* [Exercise description]:
In the data below, reproduce everything exactly except the images.

* [Supplied information]:
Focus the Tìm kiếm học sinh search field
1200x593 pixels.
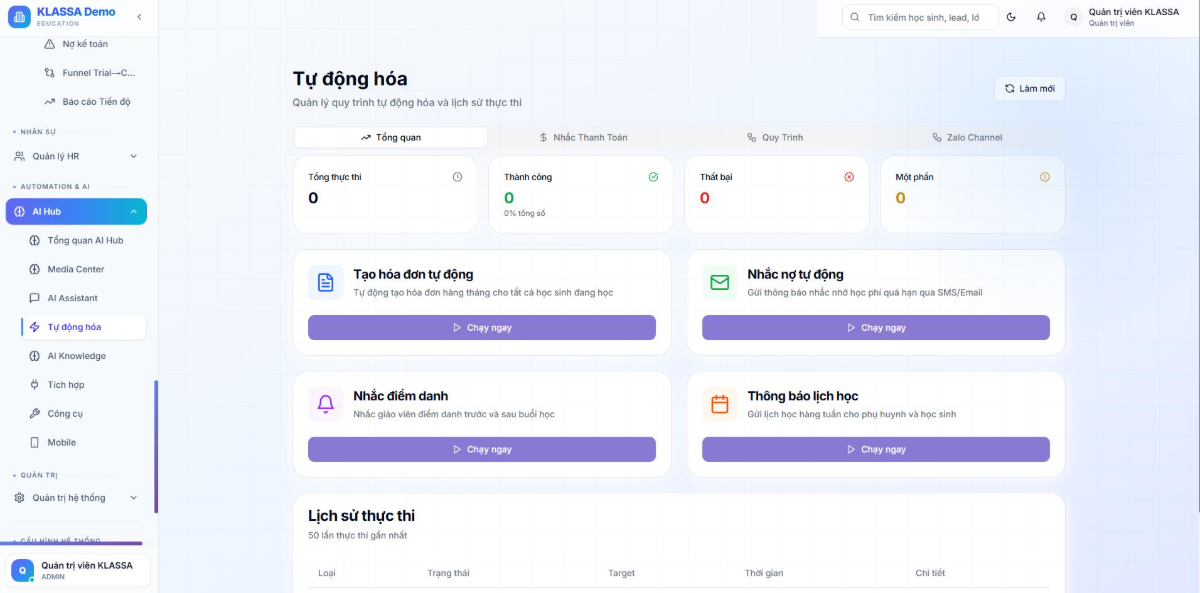[920, 17]
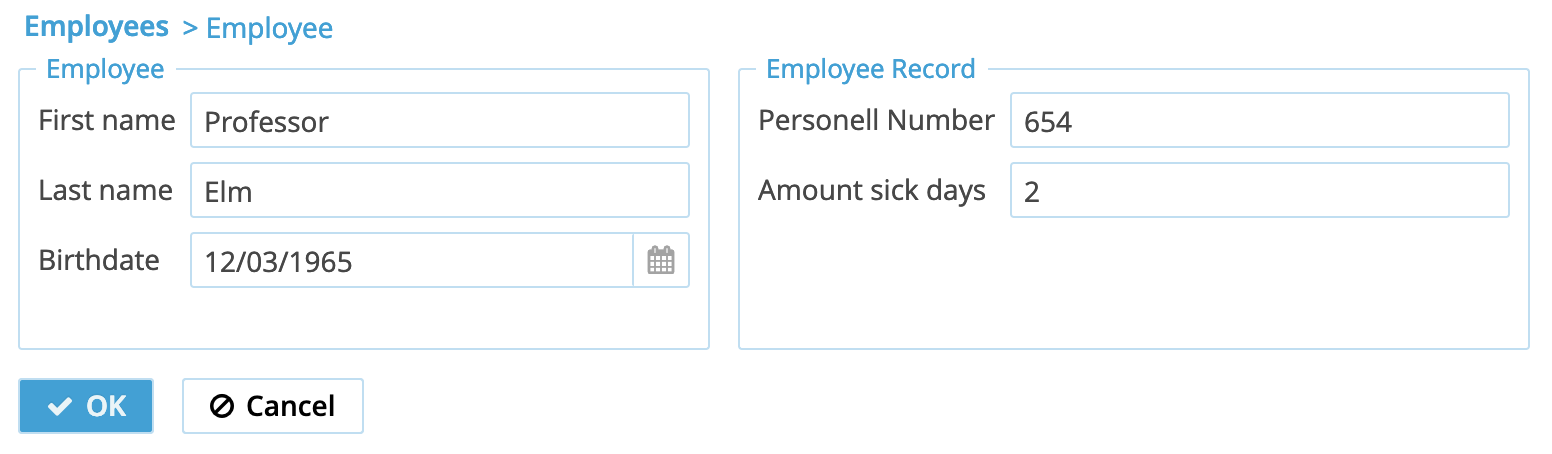The image size is (1552, 454).
Task: Click the Last name label
Action: point(105,191)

* [Answer to the exercise]:
Focus the Tìm kiếm học sinh search field
1200x593 pixels.
[920, 17]
The image size is (1552, 454).
Task: Click the Last name label
Action: point(105,191)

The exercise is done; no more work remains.